For 2018, the basic exclusion is $10,000,000 and the inflation adjustment is estimated at $1,180,000. Using that estimate would result in estimated gift, estate and GST exemptions of $11,180,000 for 2018.
Under the Act, however, the increased exemption amounts sunset beginning on January 1, 2026.
What does this mean for your estate plan?
Because of the increased exemptions and the sunset provisions, it is especially important that clients review their current estate plan documents with legal counsel.
Of special importance is a review of the funding formulas that determine the dollar amount of bequests and trust shares to ensure that they work both before and after the sunset and to be sure that clients are comfortable with the amounts passing either outright or in trust for the benefit of a spouse, children and other beneficiaries.
Is a funded revocable trust still a good idea?
Most clients use revocable living trusts to avoid probate of their assets, provide for privacy upon their death and to minimize federal and state estate taxes. This continues to be the case even after the new Act.

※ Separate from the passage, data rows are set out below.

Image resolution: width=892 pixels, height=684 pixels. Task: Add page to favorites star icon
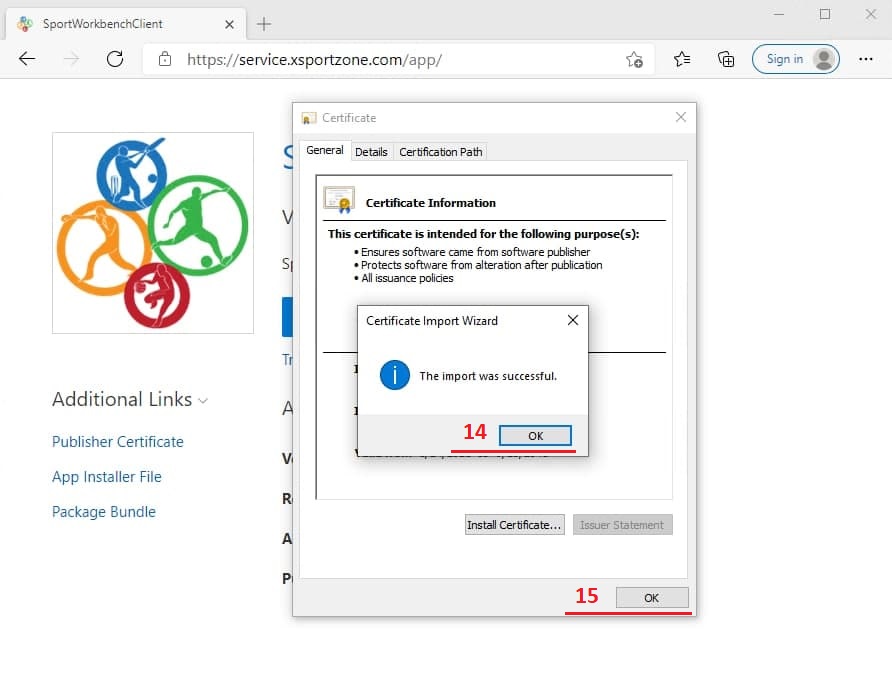pyautogui.click(x=634, y=59)
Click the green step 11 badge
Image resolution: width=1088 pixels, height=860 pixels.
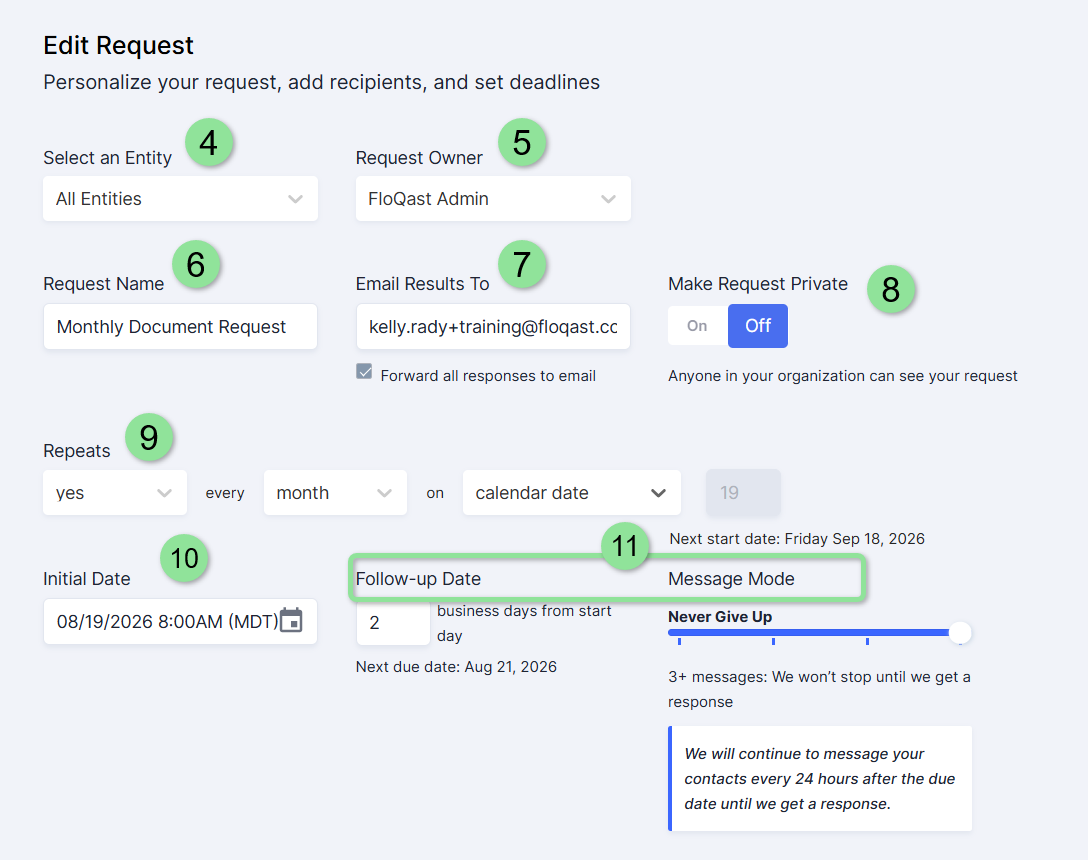click(625, 546)
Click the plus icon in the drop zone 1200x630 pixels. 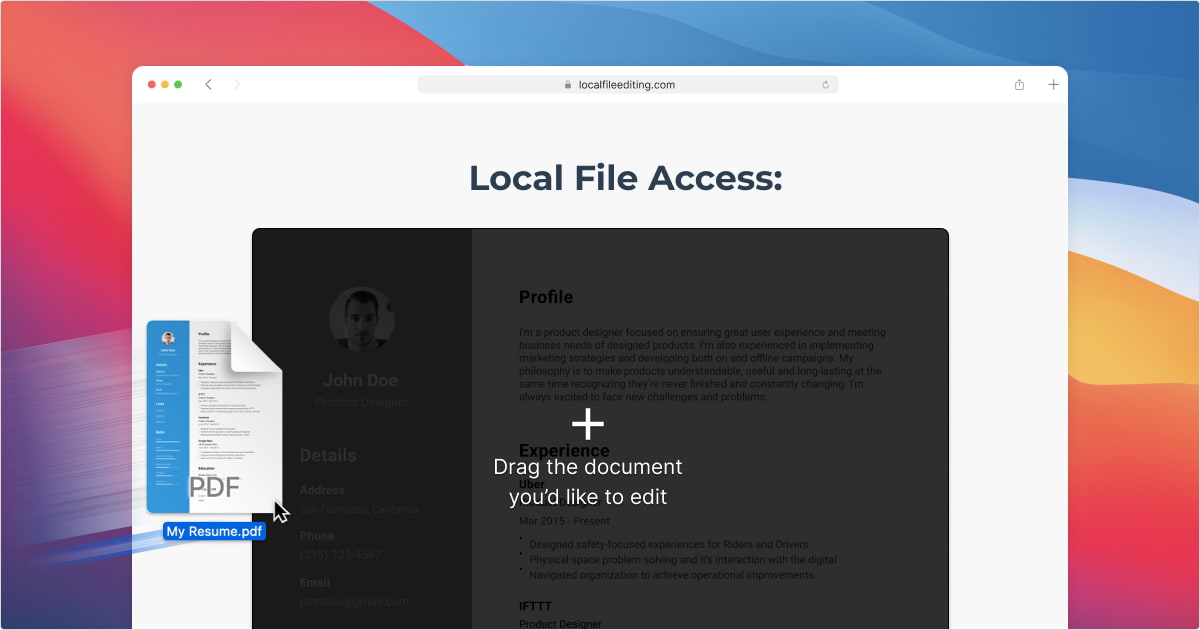tap(588, 424)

Another benefit of using revocable trusts to continue to hold assets in trust is to provide for protection of the trust assets for a surviving spouse and children. This protection is not just from estate tax but also from business creditors and potential divorcing spouses. This is another important reason to continue to use trusts.
What are the income tax implications?
The Act, in increasing the available gift, estate and GST exemptions, also has the effect of making income tax planning even more important.
Under the Act, at the death of the first spouse there is still a step-up in income tax basis for the value of all assets (other than retirement plans) owned at death to fair market value as of date of death. The purpose of this is to avoid double taxation, i.e., both an estate tax and an income tax.
The step-up in income tax basis applies whether or not there is any estate tax due. For example, for a married couple when the first spouse dies, assets in that spouse’s name and one-half of the joint assets will receive a step-up in basis for income tax purposes. If those assets are held in a trust for the surviving spouse, a so-called credit shelter trust, which will not be subject to estate tax in the surviving spouse’s death, those assets will not receive an income tax step-up at the death of the surviving spouse.
Clients will want to be sure that there is flexibility in their trust document to allow an independent trustee or a trust protector to grant a general testamentary power of appointment to a surviving spouse for part or all of the assets in trust so that those assets can receive a step-up in income tax basis, should appreciation of those assets be significant.
Can unused exemption still be transferred to a surviving spouse?
Under the Act, the concept of portability still applies. This means for a married couple if a spouse dies without using all of his or her available federal estate tax exemption, it will “port” or transfer to the surviving spouse.
It is necessary, however, to file an estate tax return to claim portability and there are technical rules that apply should a spouse get remarried.